■ **Given problem**: In the records below, repeat the stretch from the line containing "Screen dimensions: 733x1568" through the line containing "pyautogui.click(x=417, y=134)", including both of those lines. Leave the pictures out of your answer.

Pointing records for screenshots and pages
○ ○ ○ ○ ○

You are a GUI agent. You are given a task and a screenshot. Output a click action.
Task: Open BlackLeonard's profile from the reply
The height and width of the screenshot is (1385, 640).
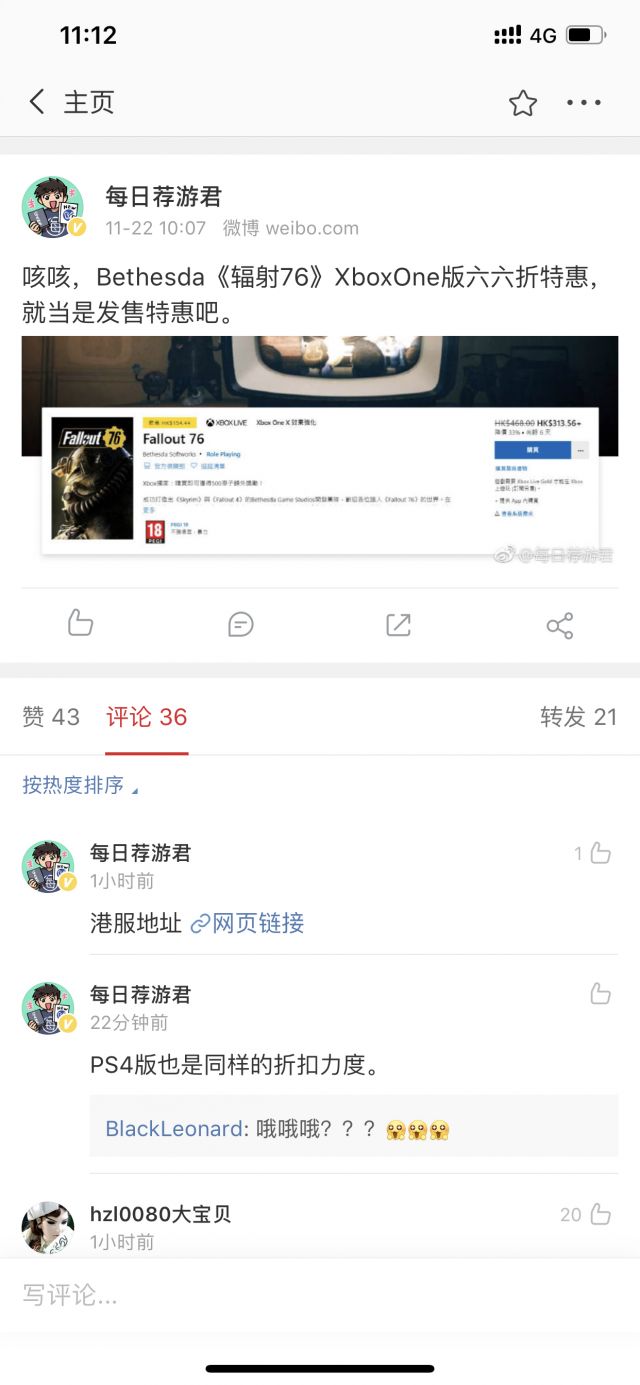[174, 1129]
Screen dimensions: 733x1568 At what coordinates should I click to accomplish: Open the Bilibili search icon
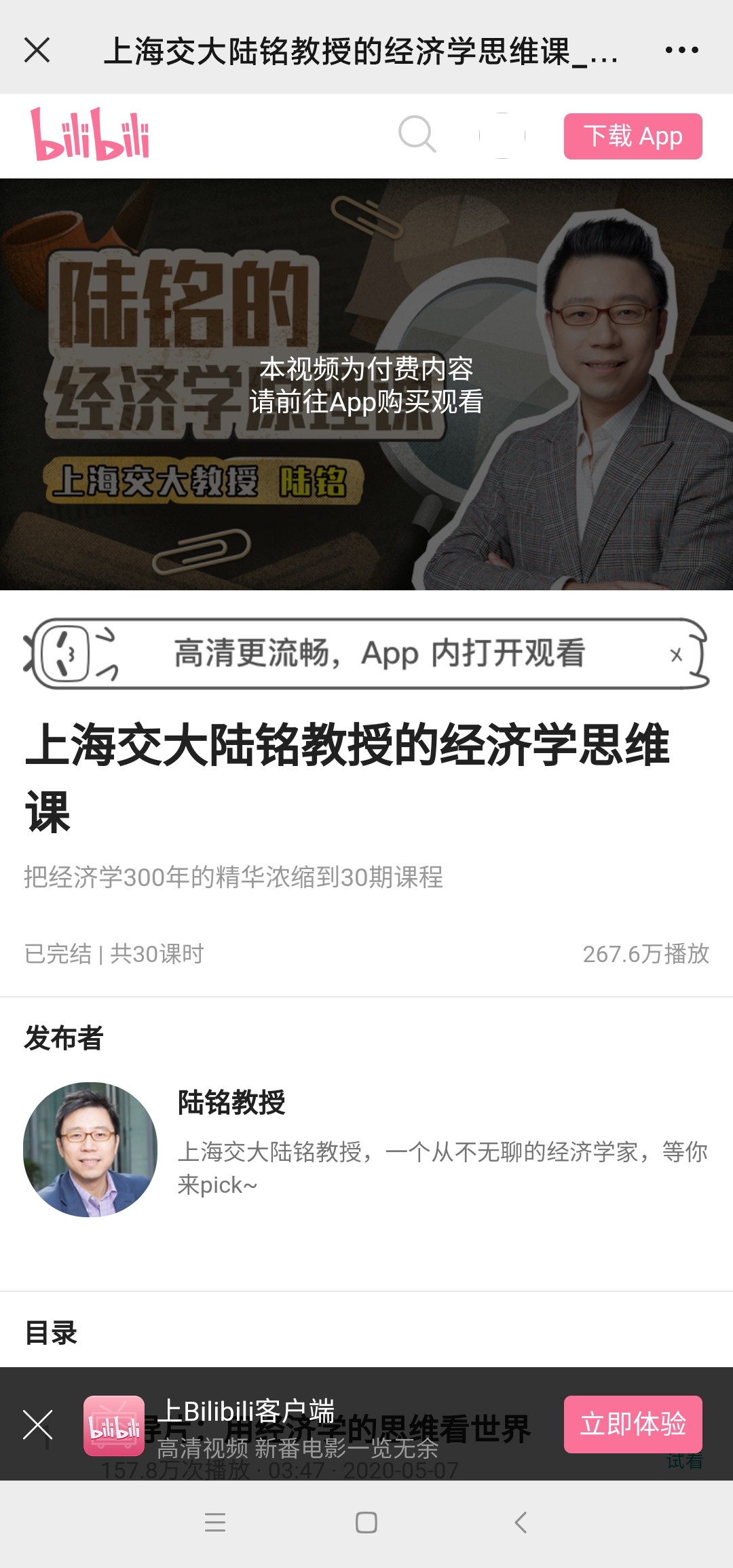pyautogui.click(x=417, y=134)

○ ○ ○ ○ ○

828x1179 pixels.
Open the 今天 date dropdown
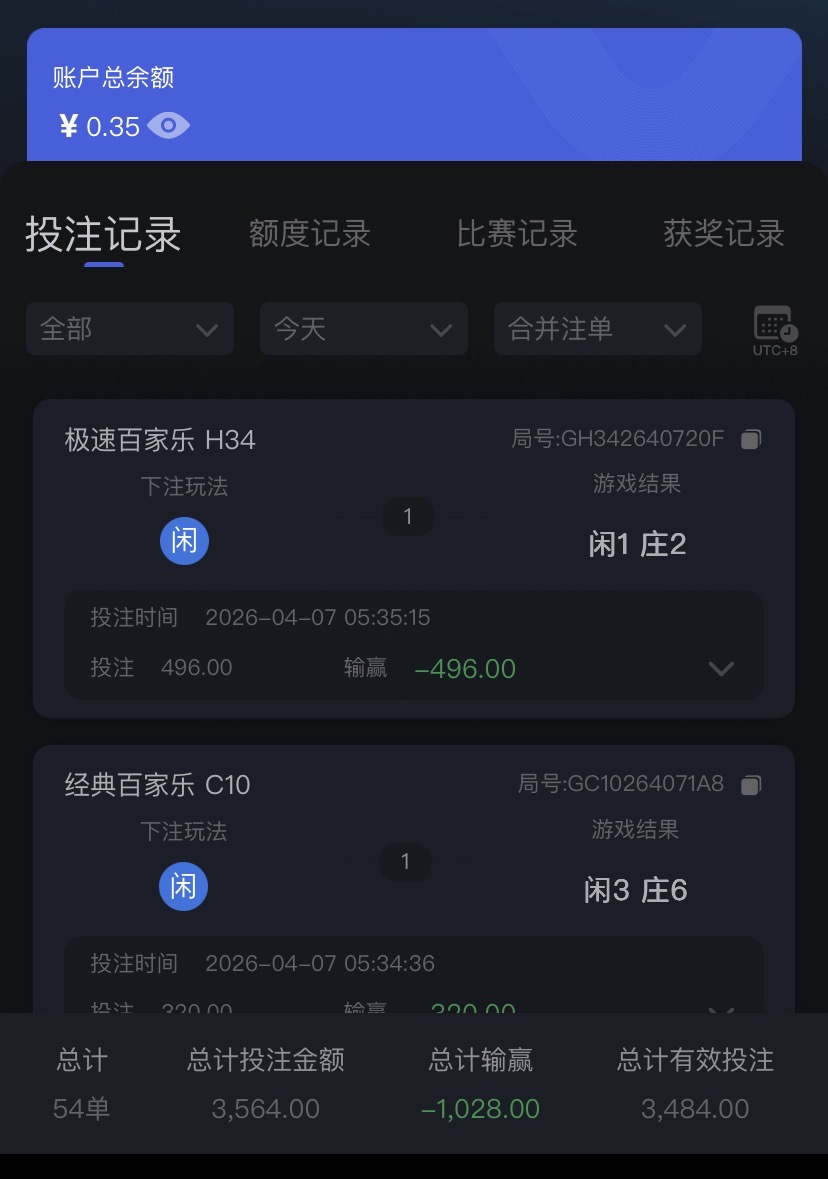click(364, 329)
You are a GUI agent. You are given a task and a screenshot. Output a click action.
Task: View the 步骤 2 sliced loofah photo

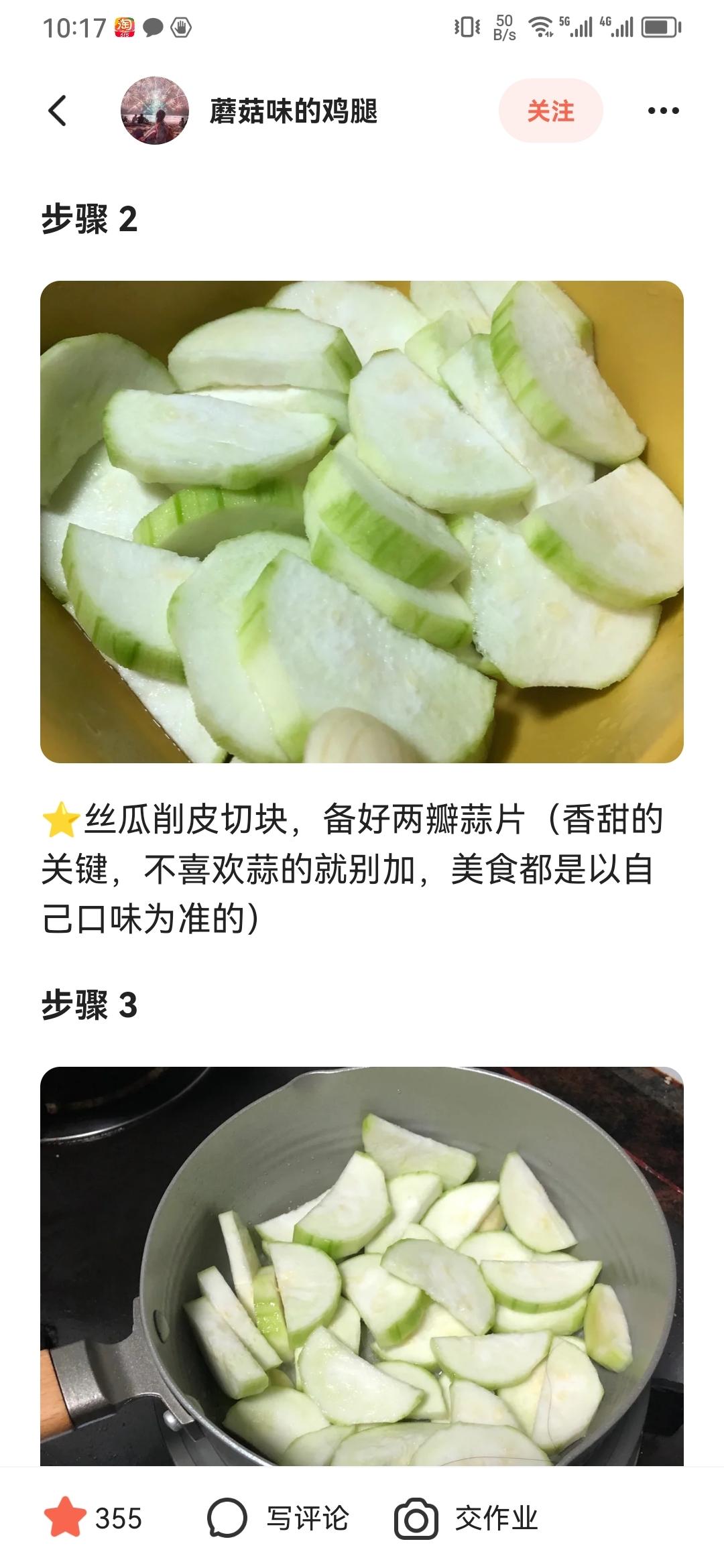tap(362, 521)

○ ○ ○ ○ ○

■ **Correct answer**:
Screen dimensions: 733x1568 At what coordinates should I click to accomplish: Open the Bilibili search icon
pyautogui.click(x=417, y=134)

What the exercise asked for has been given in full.